There is certainly overlap between these various uses of stereotypes. Furthermore, the above classification of stereotypes is probably not exhaustive as future applications of the stereotype mechanism cannot be foreseen.
Tagged values represent another UML extension mechanism. A tagged value is a pair consisting of two elements a name and a value. As with stereotypes, tagged values can be attached to any modeling element. They can describe certain properties, such as:
an initial value of an attribute, as in Figure 3.2(b)
the name of the creator of a class
the version number or the date of its last change
a string value containing a comment or a constraint on the model element
a policy for storage or transmission over a network
an icon for graphical representation in a case tool.
Tagged values are written in brackets in the form {tag-name = value} and are attached to model elements. Although it could be useful to build an explicit system of types on the tagged values, this has not yet been incorporated into standard UML. Even though nothing is said in the UML standard, it is a reasonable assumption within the UML-F profile that tagged values are typed for example, numbers identify the versions of a system: {version=2.0} ; and strings represent names: {created-by = Tom }
The usage of tagged values and stereotypes is quite similar. Indeed, the border between the mechanisms is not sharp and sometimes confusion arises as to which concept to use. Since stereotypes do not have values, tagged values in general provide more descriptive power. To overcome this restriction, the UML standard suggests attaching tagged values to stereotypes as well. Unfortunately that further complicates the use of these extension mechanisms. This gives us enough reason to adapt the usage of stereotypes and regard them as a restricted form of tagged values of type Boolean. In particular, the stereotype stereotype-name is regarded as a shortcut for the Boolean tagged value {stereotype-name = True} .
The standard UML also offers a shorthand for Boolean tagged values if the value is True: {tagged-value-name} .
In the rest of this book, a stereotype is treated as a synonym for a tagged value (or tag for short), and for a Boolean tag it is equivalent to write:
name
name = True
{name}
{name = True} .
A tag with a value of a type different from Boolean for example, a version number may be written in the equivalent forms:
name = value
{name = value} .
With this enhancement and unification of UML's extension mechanisms, it is now possible to attach any number of tags to a model element.[4] Of course, not all combinations of tags are allowed and tools should therefore detect inconsistent use of tags.
[4] We expect future versions of UML to adopt this unification of stereotypes and tagged values.
To further enhance the expressiveness of tags, UML-F allows combining tags in the form of enumerated lists, for example name1=value1; name2=value2 , provided that they are applied to the same model element.
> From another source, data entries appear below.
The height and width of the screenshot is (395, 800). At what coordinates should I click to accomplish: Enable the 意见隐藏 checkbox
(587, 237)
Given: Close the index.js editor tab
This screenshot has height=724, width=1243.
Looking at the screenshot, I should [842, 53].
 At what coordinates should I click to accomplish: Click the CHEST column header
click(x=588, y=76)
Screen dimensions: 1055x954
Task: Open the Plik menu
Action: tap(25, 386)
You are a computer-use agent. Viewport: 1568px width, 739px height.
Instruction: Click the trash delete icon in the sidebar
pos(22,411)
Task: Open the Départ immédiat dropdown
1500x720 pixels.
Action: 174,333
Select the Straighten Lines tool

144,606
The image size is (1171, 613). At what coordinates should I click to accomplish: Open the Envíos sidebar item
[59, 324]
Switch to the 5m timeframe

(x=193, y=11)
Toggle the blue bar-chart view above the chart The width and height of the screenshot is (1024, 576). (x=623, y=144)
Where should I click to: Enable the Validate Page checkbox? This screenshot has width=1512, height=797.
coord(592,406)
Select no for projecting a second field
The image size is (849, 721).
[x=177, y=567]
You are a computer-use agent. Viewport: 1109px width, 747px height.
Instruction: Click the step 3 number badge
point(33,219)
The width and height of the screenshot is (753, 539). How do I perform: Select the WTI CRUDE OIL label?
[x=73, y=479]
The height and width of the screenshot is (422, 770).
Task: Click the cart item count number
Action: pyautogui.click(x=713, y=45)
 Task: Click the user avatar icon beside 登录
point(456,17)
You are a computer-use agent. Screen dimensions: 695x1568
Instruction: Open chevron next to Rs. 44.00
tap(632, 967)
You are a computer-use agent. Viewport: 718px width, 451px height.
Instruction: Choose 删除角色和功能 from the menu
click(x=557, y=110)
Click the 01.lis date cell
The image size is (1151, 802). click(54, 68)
In addition, UML-F introduces another shortcut. If the type of the tag is a string, then name is a shortcut for attaching a tag with an empty string: name= . This allows us to apply a tag of type string omitting the string if it is not of interest in a certain situation. As strings are often used as values, we also find it convenient to write name:value instead of name= value , and name1,name2:value as a shortcut for attaching the same string value to several tags: name1= value ; name2= value . Figure 3.3 illustrates the use of UML-F tags.